COA Says Adoption Order Erroneously Issued by Trial Court

Case: In Re: the Adoption of S.O., A.O., and N.O., P.P. v. A.O.
by Mike Kohlhaas, Bingham Greenebaum Doll

HELD: Trial court erroneously issued an adoption order when it dispensed with the statutorily required background check, and did not consolidate a pending paternity action involving the same children with the adoption proceeding.

HELD: An adoption court is required to consolidate any paternity cases involving the child before ruling on the adoption petition.

FACTS AND PROCEDURAL HISTORY:
Father and Biological Mother had three children together, out of wedlock.

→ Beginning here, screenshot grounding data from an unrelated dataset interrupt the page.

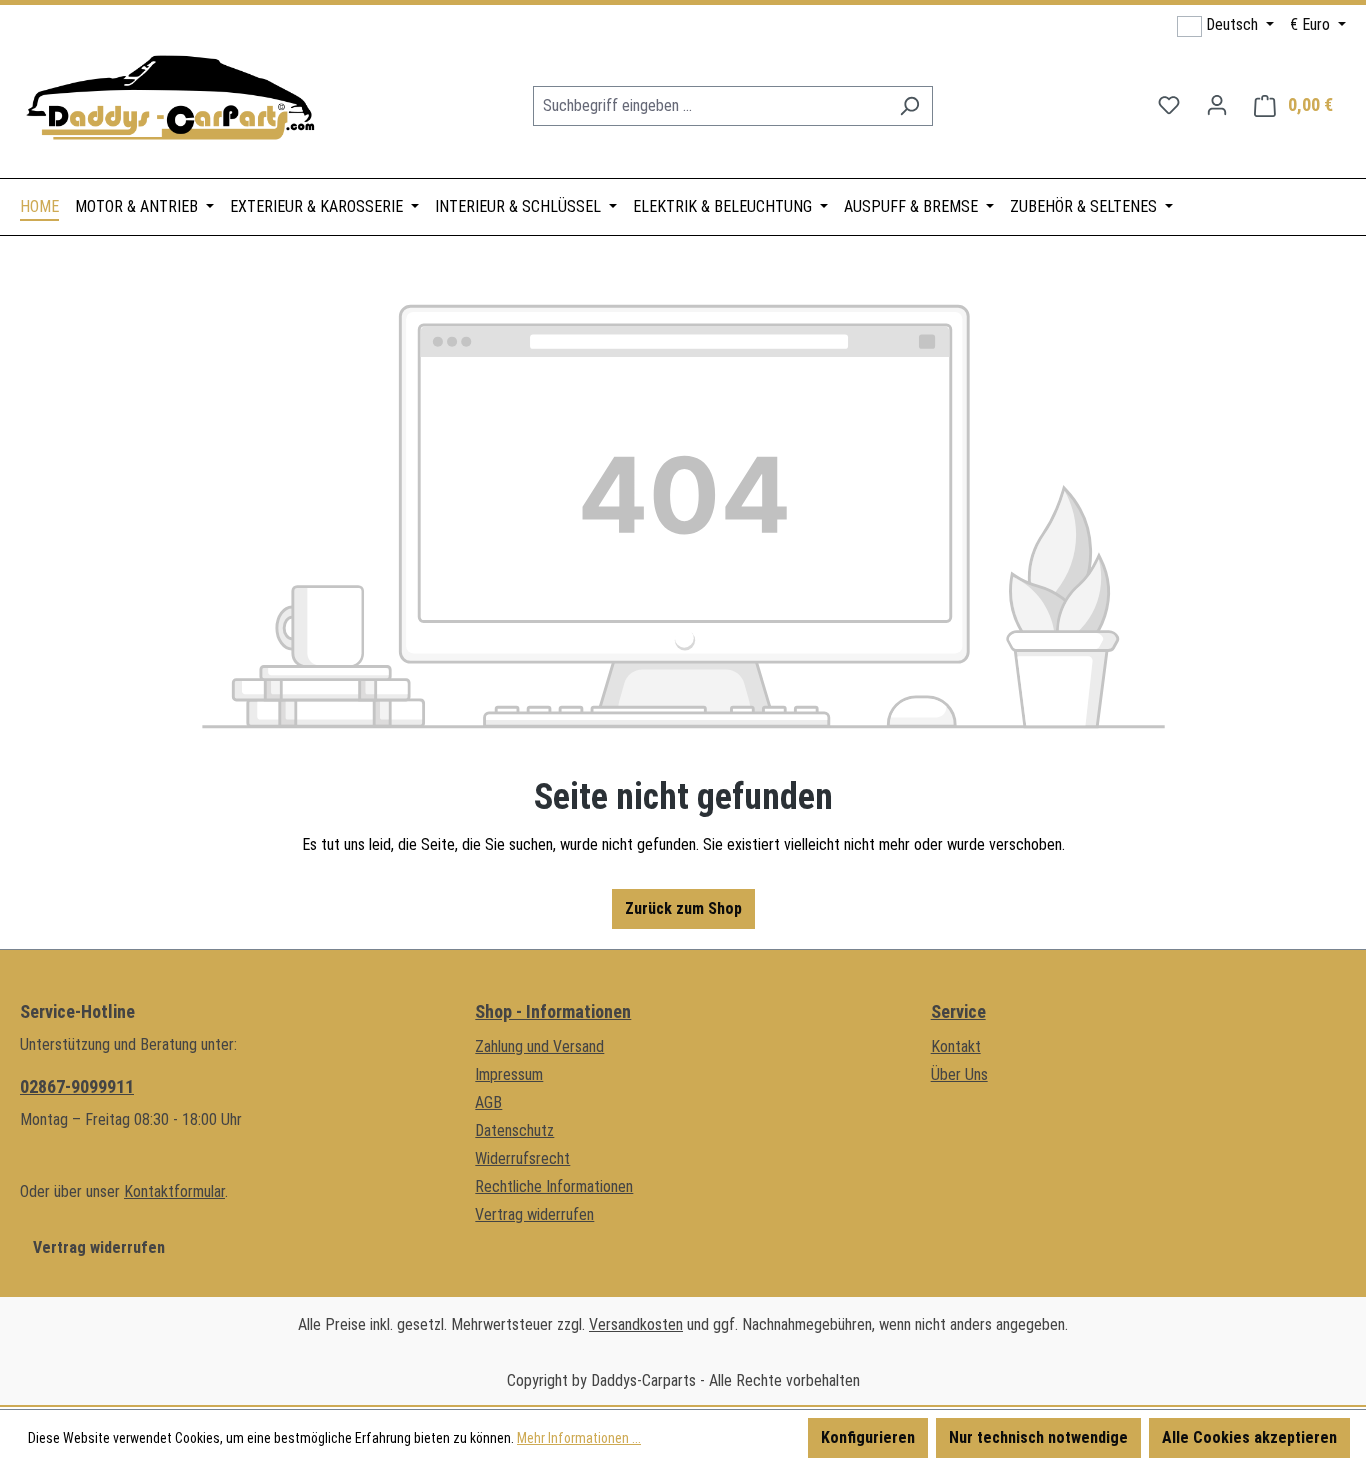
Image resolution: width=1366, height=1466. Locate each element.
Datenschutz (514, 1130)
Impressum (509, 1074)
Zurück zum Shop (683, 908)
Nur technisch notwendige (1038, 1437)
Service (958, 1011)
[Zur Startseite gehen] (170, 101)
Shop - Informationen (553, 1011)
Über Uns (959, 1074)
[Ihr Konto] (1217, 105)
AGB (488, 1102)
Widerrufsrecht (522, 1158)
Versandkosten (636, 1324)
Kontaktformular (174, 1191)
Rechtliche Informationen (554, 1186)
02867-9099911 (77, 1086)
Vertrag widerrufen (99, 1247)
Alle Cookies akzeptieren (1249, 1437)
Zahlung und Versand (539, 1046)
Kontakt (956, 1046)
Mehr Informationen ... (579, 1438)
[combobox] (710, 106)
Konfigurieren (868, 1437)
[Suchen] (909, 106)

Father’s paternity was established in 2012; as part of that proceeding, Father did not know Biological Mother’s address, so she was served by publication and did not attend the hearing. The paternity matter awarded Father physical and legal custody of the children, as well as a child support and parenting time order for Biological Mother.

Biological Mother would go on to have limited involvement with the children, seeing them roughly once a month when they were at her mother’s home. She also gave them birthday presents.

Father remarried in 2009, and, in 2015, his wife, Adoptive Mother, filed a verified petition to adopt the children. Biological Mother learned of this, and filed both an objection in the adoption court, and a motion to set aside the paternity order in the paternity court – citing lack of personal jurisdiction over her.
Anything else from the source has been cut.